I really don’t know.
Will you be denied a request to fly an RNP approach if you fail to specify S1 or S2?
AFAIK ATC gets only info of PBN capability and they assume you can fly any PBN related procedure. It’s up to you to let them know if you have any limitation (aircraft or crew).
@Snoopy wrote:
Basically the below EASA text says: If the POH (or POH supplement – AFMS) s
You’re quoting the wrong text! This is for helicopters which possibly don’t have the same rules as aircraft! You should look at GM1 to NCO.IDE.A.195.
So, somehow the circle closes and I conclude that GNS430 (non W) can fly PRNAV/RNP1 SIDs, STARs and APPs (LNAV minima).
That has been clear from the outset! The question is if an aircraft with a GNS430 (non W) installed can do that. (Or rather “may”, of course it can.)
Anyway, I agree with your analysis. Possibly the only grey area is RNAV/RNP 1 as the GM says “FAA AC 20-138 for the appropriate navigation specification” but the navigation specification is not explicitly mentioned in the AFMS — it just mentions “terminal operations” “within the U.S. National Airspace System”. But I would not worry about that.
So once again, can anyone produce a reference to a SID or STAR that requires RNP1. In the US, for all practical purposes, out of 1000 RNAV SID/ODP/STAR procedures in the US,only a handful of exceptions require RNP 1. Like I said, I am only aware of 1, but there may be a few more.
NCYankee wrote:
So once again, can anyone produce a reference to a SID or STAR that requires RNP1. In the US, for all practical purposes, out of 1000 RNAV SID/ODP/STAR procedures in the US,only a handful of exceptions require RNP 1. Like I said, I am only aware of 1, but there may be a few more.
Do you mean RNAV 1? I don’t see much point in RNP 1 in areas with radar coverage unless you want to use RF legs, OTOH RNP 1 approved equipment don’t have to handle RF legs…
Anyway, Heathrow has some RNAV 1 STARs, e.g.
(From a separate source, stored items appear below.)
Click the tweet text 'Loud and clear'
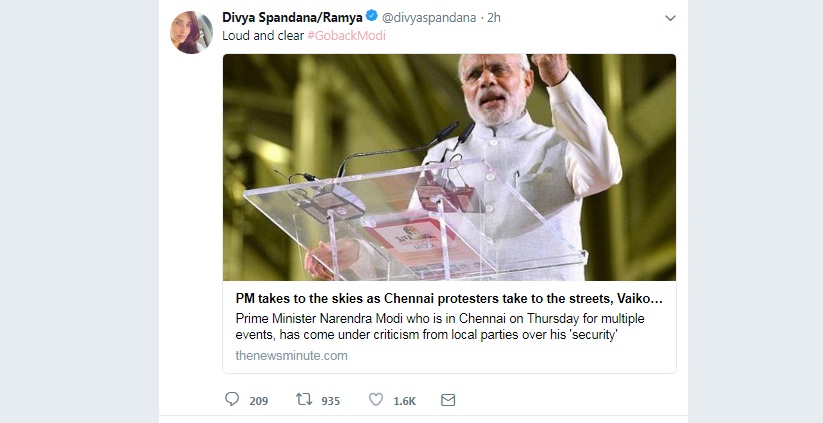Viewport: 823px width, 423px height. (263, 36)
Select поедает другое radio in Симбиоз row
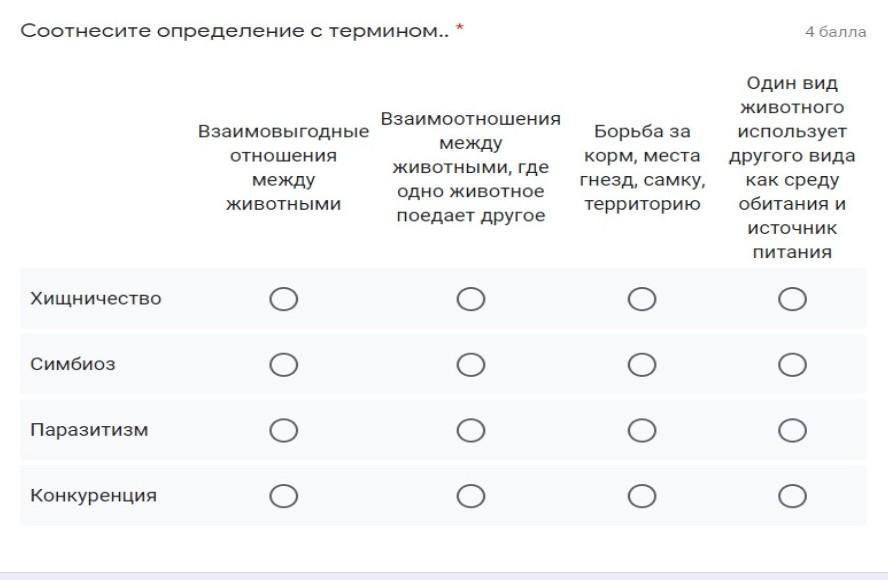 [x=471, y=365]
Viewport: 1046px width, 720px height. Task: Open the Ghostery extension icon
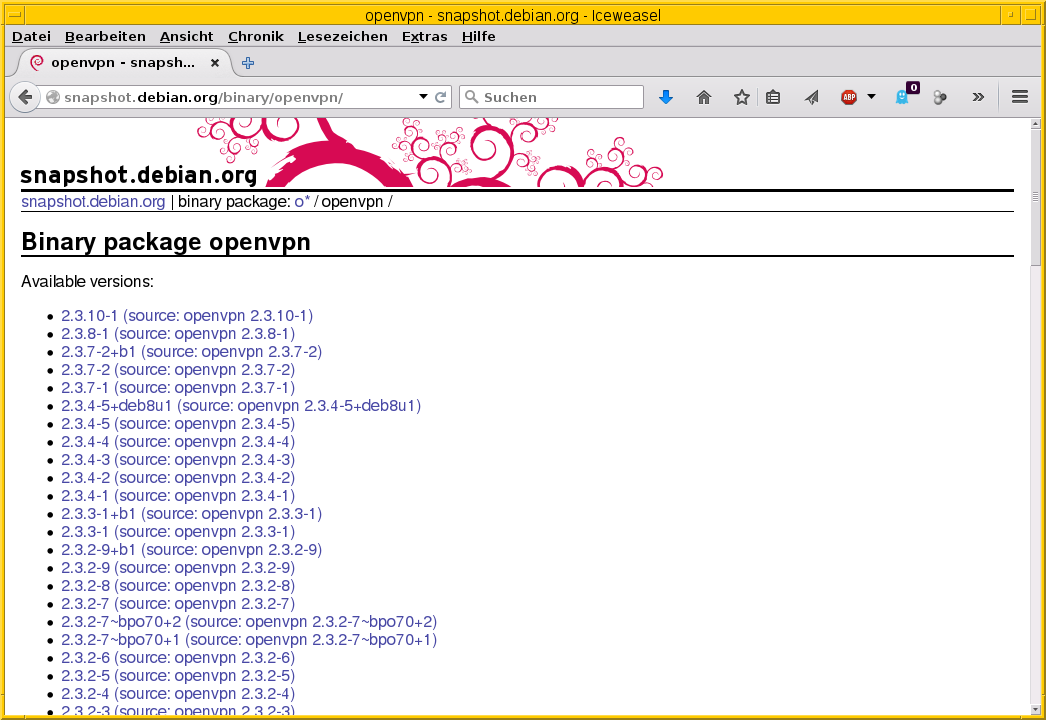point(903,97)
FITBO1H.
(Oddly enough, all Heathrow SIDs seem to be based on conventional navigation.)
Airborne_Again wrote:
Do you mean RNAV 1? I don’t see much point in RNP 1 in areas with radar coverage unless you want to use RF legs, OTOH RNP 1 approved equipment don’t have to handle RF legs…
I mean RNP 1 as the required PBN Nav Spec for the procedure, thus mandating specifying O2. Like I said there are only a few such procedures in the US and they are because of the use of RF legs on the SID or STAR. In the US, when this occurs, the requirement is for O2. I agree O2 does not require RF, but RF requires O2.
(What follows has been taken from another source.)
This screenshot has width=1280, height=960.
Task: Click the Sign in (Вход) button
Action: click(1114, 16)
@airborne_again thank you for the correction.
ENBR requires RNAV 1 for their STARs
The following isn’t for the demographic found on EuroGA, it’s a generalization of my experience instructing private owners on aircraft (partly with legacy avionics).
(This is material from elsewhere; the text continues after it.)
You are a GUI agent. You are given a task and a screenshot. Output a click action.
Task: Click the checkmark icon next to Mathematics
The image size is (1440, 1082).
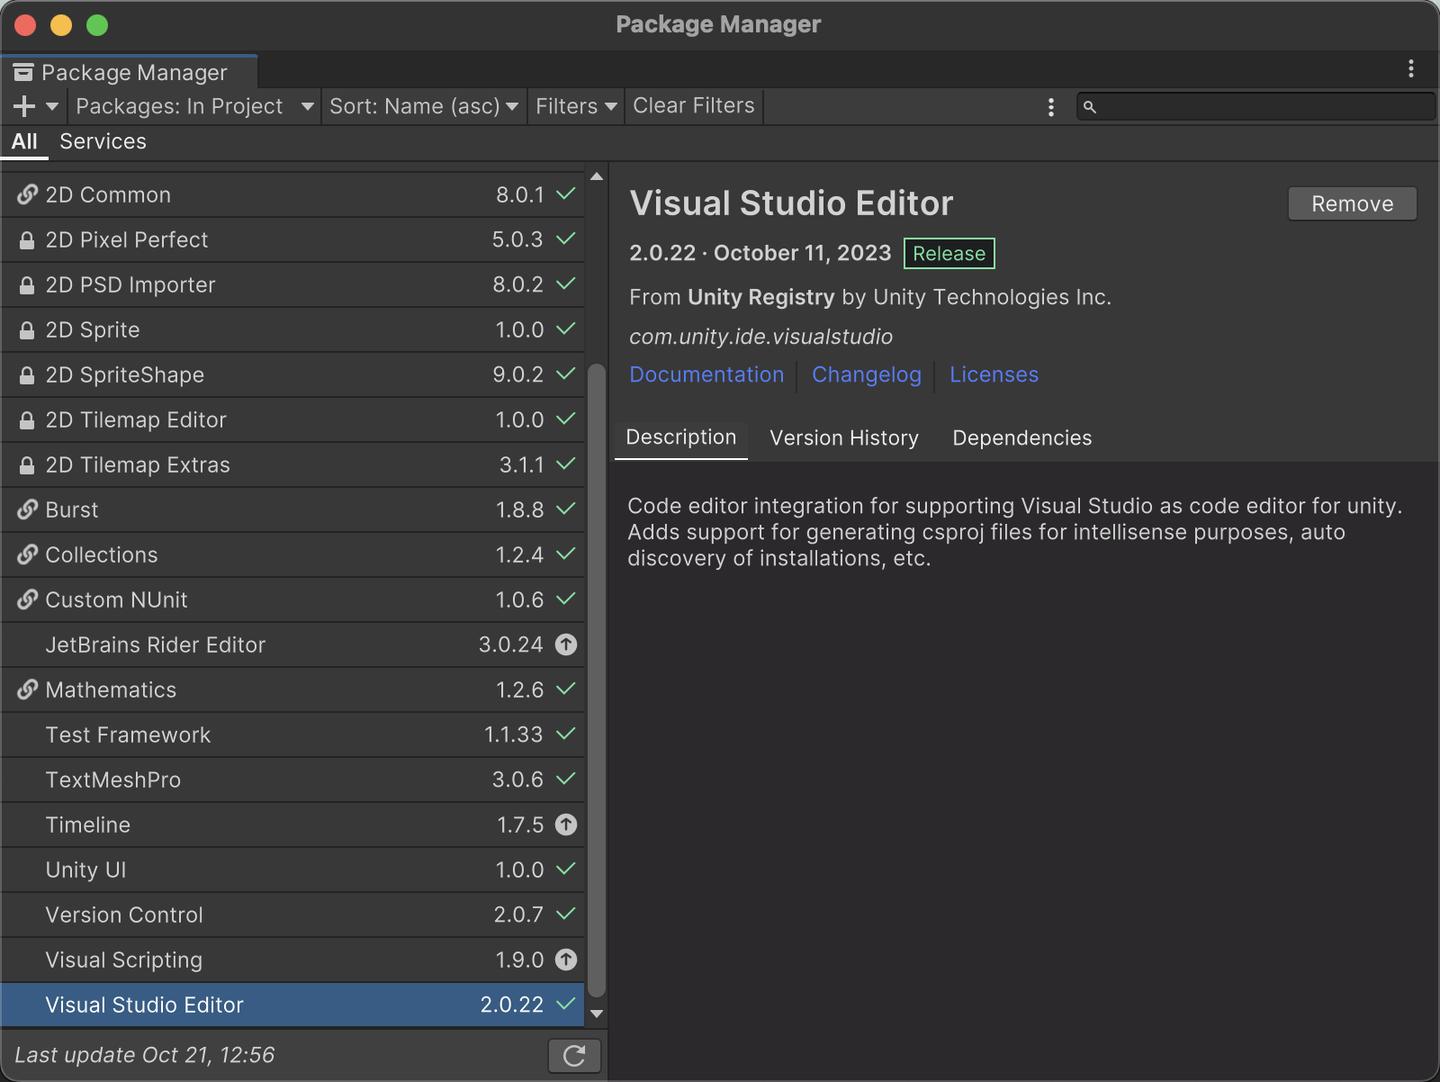565,690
The interesting part of this subject, to me, is that 99% of PPL IR pilots just fly the procedures that are in the database of their avionics, without consideration if it is legal or not.
The “RNAV 1 required” will be read out during the Jepp chart briefing, but what it means is irrelevant. It’s not intent obviously, it’s ignorance. Somewhere between IR instruction in the 1980’s using VOR and ADF to punish them hard and today’s magenta line NAV PBN RNP stuff this dissonance happened and it’s just too much nuisance and too complicated to follow it all so people just shrug their shoulders, press the PROC key on their GNS and fly.
The fault lies with the regulator and the OEMs as well as facilities installing these things that leads to cryptical AFM supplements that reference 10 other documents.
I don’t think people want to do something illegal at all, but at some point it’s just too much effort to sift through this all and one simply goes flying. And it works, too.
At least if the RNaV procedure is in the DB, then the equipment is capable of flying the RNAV 1 procedure. Capability does not mean authorization.